Grüne fordern „echtes Beteiligungsverfahren“

Ein „vorschneller“ Senatsbeschluss am 7. Februar gefährde den gesamten Prozess, erklärte Graf und fügte hinzu: „Ich halte es für extrem bedenklich, wie mit den Bezirken umgegangen wird.“ Eine Unterstützung des Reformpakets durch die Grünen sei nur dann denkbar, „wenn wir einen Beschluss für ein echtes Beteiligungsverfahren hinbekommen“, ergänzte Graf.

Aus den Bezirken heraus war der Vorstoß bereits unmittelbar nach der Besprechung der Unterlage im Rat der Bürgermeister am vergangenen Donnerstag scharf kritisiert worden. Sören Benn (Linke), Bürgermeister von Pankow, wandte sich in einem dem Tagesspiegel ebenfalls vorliegenden Schreiben an den für Erarbeitung und Vorlage des Eckpunktepapiers zuständigen Chief Digital Officer, Ralf Kleindiek (SPD). Selbiges hatten zwei Tage zuvor bereits die Vorsteher:innen der Bezirksverordnetenversammlungen getan und dabei – genau wie Benn – eine stärkere Beteiligung eingefordert.

Wer den Teich trockenlegen will, darf nicht die Frösche fragen.

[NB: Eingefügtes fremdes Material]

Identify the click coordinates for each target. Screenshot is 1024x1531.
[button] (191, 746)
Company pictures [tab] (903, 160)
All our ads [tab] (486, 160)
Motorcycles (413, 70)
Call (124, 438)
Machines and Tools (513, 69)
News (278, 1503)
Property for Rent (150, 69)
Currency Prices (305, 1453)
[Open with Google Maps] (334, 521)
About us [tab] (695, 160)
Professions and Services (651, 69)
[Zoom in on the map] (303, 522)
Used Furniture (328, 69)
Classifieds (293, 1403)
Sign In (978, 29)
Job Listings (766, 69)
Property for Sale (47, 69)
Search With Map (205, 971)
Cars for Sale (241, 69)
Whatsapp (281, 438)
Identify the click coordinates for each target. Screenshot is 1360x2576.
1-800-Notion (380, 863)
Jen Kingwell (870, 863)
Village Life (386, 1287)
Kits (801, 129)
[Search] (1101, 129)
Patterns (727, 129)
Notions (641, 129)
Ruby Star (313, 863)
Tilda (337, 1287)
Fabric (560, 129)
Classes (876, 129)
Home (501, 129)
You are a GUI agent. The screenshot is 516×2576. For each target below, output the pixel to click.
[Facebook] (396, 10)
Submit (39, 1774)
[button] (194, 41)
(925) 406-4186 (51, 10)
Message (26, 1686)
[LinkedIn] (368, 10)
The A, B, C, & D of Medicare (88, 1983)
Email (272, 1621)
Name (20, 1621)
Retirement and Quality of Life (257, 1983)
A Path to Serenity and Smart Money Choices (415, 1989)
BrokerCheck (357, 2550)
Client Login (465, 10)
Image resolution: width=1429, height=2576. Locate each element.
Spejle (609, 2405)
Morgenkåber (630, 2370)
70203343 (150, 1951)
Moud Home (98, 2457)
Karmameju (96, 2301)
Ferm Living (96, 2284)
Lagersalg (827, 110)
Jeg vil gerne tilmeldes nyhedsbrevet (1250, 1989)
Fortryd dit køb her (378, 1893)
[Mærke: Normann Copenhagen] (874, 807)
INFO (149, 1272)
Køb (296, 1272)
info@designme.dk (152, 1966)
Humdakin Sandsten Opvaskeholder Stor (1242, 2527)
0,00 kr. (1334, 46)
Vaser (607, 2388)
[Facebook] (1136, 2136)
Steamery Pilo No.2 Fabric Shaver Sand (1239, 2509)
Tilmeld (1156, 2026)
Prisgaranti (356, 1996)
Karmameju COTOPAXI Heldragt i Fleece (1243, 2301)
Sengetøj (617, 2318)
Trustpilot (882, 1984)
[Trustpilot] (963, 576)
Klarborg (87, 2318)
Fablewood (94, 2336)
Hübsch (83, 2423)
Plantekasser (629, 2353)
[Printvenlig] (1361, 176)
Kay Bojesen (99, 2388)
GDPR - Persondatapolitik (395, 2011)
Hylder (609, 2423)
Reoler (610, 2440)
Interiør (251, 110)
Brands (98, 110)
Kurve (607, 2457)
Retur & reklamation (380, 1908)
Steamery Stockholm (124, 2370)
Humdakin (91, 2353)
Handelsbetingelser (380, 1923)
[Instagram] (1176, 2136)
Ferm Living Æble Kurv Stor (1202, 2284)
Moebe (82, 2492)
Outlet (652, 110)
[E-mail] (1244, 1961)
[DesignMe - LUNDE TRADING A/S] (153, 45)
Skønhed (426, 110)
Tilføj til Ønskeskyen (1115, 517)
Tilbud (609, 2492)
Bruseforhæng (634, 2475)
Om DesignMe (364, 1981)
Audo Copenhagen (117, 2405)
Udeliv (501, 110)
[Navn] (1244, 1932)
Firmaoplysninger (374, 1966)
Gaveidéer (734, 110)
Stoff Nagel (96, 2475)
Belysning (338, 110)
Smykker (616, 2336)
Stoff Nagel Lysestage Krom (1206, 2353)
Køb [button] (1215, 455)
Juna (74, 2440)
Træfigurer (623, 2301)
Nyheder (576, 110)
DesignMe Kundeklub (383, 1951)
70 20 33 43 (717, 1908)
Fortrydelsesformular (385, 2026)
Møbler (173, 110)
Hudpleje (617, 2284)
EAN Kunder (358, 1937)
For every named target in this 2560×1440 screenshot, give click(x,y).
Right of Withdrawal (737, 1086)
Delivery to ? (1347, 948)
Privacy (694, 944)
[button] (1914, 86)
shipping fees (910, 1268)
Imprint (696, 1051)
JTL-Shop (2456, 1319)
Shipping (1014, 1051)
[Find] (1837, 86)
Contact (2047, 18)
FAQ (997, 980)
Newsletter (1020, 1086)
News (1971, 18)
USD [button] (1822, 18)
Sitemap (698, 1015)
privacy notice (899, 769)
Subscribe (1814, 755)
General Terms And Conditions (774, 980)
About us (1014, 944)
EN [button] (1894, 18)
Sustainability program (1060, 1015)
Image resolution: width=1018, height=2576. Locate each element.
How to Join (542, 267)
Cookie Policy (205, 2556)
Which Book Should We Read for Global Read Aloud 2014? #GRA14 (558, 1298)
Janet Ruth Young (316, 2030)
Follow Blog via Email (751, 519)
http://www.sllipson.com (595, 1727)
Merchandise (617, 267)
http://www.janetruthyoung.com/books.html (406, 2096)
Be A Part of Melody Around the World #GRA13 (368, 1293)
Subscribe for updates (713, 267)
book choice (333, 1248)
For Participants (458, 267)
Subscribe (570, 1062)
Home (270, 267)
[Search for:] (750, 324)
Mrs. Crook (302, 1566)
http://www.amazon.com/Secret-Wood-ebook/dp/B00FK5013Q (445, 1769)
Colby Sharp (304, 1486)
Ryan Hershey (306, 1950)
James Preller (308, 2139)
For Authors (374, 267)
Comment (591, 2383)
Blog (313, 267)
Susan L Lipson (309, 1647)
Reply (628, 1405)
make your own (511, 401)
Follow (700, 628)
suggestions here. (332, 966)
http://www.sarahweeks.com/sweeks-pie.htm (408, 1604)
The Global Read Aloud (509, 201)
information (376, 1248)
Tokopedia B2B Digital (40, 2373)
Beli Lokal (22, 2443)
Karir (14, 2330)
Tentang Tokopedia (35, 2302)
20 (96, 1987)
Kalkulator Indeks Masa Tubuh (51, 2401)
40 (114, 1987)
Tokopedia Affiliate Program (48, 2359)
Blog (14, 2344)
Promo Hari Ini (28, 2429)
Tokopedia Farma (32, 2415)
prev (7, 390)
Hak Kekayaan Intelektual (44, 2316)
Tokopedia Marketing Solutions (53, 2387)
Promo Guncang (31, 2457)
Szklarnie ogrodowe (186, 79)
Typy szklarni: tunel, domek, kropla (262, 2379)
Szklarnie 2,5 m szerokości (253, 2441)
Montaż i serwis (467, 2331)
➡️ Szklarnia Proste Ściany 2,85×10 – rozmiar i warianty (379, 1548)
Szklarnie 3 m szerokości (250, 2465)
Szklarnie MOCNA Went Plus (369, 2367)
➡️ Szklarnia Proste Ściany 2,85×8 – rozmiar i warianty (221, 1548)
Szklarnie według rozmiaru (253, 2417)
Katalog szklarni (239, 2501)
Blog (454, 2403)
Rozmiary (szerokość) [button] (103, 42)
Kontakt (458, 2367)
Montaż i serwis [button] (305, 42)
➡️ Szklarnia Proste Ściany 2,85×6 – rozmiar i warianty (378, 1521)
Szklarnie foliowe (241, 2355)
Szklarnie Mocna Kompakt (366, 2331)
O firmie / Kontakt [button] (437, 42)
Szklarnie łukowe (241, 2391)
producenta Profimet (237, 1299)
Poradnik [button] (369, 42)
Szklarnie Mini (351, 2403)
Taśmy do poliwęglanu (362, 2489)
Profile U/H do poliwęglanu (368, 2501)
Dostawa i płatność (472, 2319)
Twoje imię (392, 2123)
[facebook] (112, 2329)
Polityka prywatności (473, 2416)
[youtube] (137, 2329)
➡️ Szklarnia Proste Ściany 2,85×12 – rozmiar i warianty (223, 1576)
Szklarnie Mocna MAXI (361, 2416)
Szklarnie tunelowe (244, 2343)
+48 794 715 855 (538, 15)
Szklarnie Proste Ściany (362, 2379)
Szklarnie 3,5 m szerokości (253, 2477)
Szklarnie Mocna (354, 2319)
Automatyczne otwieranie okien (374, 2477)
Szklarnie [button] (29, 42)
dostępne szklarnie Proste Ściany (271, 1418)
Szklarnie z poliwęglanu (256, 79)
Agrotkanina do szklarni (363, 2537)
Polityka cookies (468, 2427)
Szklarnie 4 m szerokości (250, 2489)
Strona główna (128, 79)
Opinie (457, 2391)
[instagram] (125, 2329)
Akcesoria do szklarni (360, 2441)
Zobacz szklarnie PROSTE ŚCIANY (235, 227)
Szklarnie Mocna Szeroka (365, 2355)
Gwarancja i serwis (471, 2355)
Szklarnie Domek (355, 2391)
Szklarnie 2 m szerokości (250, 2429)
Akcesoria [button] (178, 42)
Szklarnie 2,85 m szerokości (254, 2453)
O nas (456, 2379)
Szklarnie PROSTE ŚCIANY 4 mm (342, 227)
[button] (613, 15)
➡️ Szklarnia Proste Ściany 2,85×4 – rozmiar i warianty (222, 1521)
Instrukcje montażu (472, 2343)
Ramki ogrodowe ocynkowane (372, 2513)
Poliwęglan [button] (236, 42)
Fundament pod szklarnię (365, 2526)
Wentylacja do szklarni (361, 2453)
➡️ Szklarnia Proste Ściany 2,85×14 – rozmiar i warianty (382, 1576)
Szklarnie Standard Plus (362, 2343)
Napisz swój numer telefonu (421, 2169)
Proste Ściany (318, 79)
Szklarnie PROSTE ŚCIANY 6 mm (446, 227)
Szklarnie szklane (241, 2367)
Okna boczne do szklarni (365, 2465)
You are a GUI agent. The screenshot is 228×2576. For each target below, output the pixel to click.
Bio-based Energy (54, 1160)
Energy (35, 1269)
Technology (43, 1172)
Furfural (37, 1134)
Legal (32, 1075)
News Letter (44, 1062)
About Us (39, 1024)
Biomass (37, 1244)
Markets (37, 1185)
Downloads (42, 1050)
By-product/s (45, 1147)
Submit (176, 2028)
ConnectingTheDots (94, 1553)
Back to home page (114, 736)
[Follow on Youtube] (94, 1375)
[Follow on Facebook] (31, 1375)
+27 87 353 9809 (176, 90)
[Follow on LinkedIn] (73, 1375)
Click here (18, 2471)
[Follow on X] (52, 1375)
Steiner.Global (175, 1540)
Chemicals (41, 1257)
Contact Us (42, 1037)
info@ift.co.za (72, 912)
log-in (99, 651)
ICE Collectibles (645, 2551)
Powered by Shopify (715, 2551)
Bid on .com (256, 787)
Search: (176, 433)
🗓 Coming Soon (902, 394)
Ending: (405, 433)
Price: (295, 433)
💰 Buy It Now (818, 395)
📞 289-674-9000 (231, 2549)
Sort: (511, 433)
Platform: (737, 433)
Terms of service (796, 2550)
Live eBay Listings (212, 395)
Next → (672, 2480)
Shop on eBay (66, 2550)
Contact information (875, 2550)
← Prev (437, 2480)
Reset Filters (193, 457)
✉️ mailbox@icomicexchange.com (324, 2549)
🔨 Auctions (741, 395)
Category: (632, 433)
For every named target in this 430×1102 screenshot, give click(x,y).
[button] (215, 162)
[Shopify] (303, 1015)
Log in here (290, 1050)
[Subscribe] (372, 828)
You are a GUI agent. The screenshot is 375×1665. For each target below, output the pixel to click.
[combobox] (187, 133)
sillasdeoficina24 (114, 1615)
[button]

Franziska Giffey, Regierende Bürgermeisterin von Berlin

Während Linke-Spitzenkandidat Klaus Lederer signalisiert hatte, einer Beschlussfassung am 7. Februar nicht im Wege stehen zu wollen, legten einzelne Bezirksvertreter:innen am Dienstag nach. Clara Herrmann (Grüne), Bürgermeisterin von Friedrichshain-Kreuzberg, erklärte: „Eine echte Reform kann nur miteinander und auf Basis einer breit angelegten Lösung funktionieren. Alles andere ist Wahlkampf.“ Gordon Lemm (SPD), Bürgermeister von Marzahn-Hellersdorf, sagte dem Tagesspiegel: „Die SPD-Bürgermeister haben nicht auf eine Abstimmung zum jetzigen Zeitpunkt gedrungen.“

Dass Franziska Giffey die Kritik der Bezirke im Senat Tagesspiegel-Informationen zufolge mit dem Satz „Wer den Teich trockenlegen will, darf nicht die Frösche fragen“ quittierte, dürfte die ohnehin angespannte Situation weiter verschärfen. Das Thema war abseits der eigentlichen Tagesordnung aufgerufen und nur kurz diskutiert worden, hieß es weiter.

So oder so werden bis zur Umsetzung der seit Jahrzehnten angemahnten Verwaltungsreform Monate oder eher Jahre vergehen. Ohnehin bedeutet der Senatsbeschluss lediglich den ersten von vielen weiteren Schritten hin zur Gesetzgebung –oder gar Verfassungsänderung – durch das Abgeordnetenhaus. Für Letztere braucht es im Übrigen die Opposition, auf die dem Vernehmen nach bislang niemand aus Koalition oder Senat zugegangen ist.